À medida que os perigos e os dólares aumentam, as armas nucleares nem sequer são uma preocupação ou preocupação por aqui, muito menos uma preocupação. Eles representam pouco, mas insignificante, ruído de fundo neste país. As mudanças climáticas catastróficas têm muito mais probabilidade de ocupar o espaço de primeira página hoje em dia com as tempestades, incêndios e inundações épicas que ocorrem com cada vez mais frequência. Mas a grande questão é: o que fazemos a respeito (especialmente na era de Donald Trump)? Como vencemos nossos medos com ação? E que tipo de ação será essa?
Essas são perguntas difíceis de responder. Meus pais responderam de uma maneira e, embora suas respostas tenham me aterrorizado, agradeço que eles tenham tentado – e que, aos 78 anos, minha mãe ainda está tentando. (Ela está na prisão agora, esperando julgamento por invasão e destruição de propriedade na Base Naval Submarina de Kings Bay, na Geórgia.)
Salvar as chitas quase parece simples em comparação!
A poluição humana do planeta com as emissões provenientes da queima de combustíveis fósseis representa um Armagedom em ritmo mais lento do que apertar o botão vermelho “começamos a bombardear em cinco minutos” de guerra termonuclear.
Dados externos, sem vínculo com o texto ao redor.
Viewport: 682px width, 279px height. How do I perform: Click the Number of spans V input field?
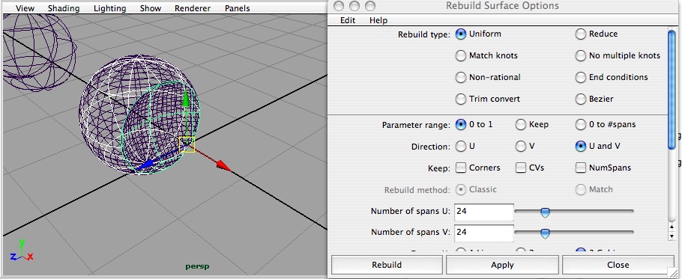pos(483,233)
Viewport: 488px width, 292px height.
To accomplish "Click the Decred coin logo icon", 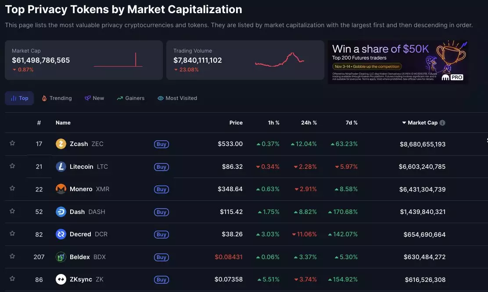I will pyautogui.click(x=61, y=234).
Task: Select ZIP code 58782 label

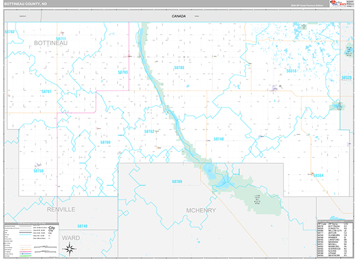Action: tap(9, 31)
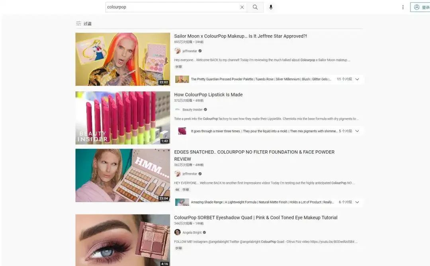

Mas ambos são grandes demais para qualquer um de nós segurar sozinho: eu, você ou meu filho de seis anos. Hoje, aos 44 anos, enfrentando um mundo em que existem agora duas formas de potencial aniquilação global induzida pelo homem – a rápida e a lenta – não quero simplesmente despejá-las em Seamus.
É verdade que as últimas décadas aproximaram-nos do limiar nuclear, mesmo quando o mundo aquece lentamente em direção a outro tipo de aniquilação, mas para muitos, o medo não é ativado. Isso não leva a mudanças significativas. Na verdade, é igualmente provável que nos feche a todos.
Portanto, não quero que os medos do meu filho sejam o meu ponto de partida – ou o dele. Quero começar com seu amor, sua esperança. Salve as chitas!
Frida Berrigan, uma TomDispatch regular, escreve o Pequenas Insurreições blog para WagingNonviolence.org, é o autor de Está na família: sobre ser criada por radicais e crescer para uma maternidade rebelde, e mora em New London, Connecticut.
Este artigo apareceu pela primeira vez em TomDispatch.com, um weblog do Nation Institute, que oferece um fluxo constante de fontes alternativas, notícias e opiniões de Tom Engelhardt, editor de longa data, cofundador do American Empire Project, autor de O Fim da Cultura da Vitória, como de um romance, Os últimos dias de publicação. Seu último livro é Uma nação desfeita pela guerra (Livros Haymarket).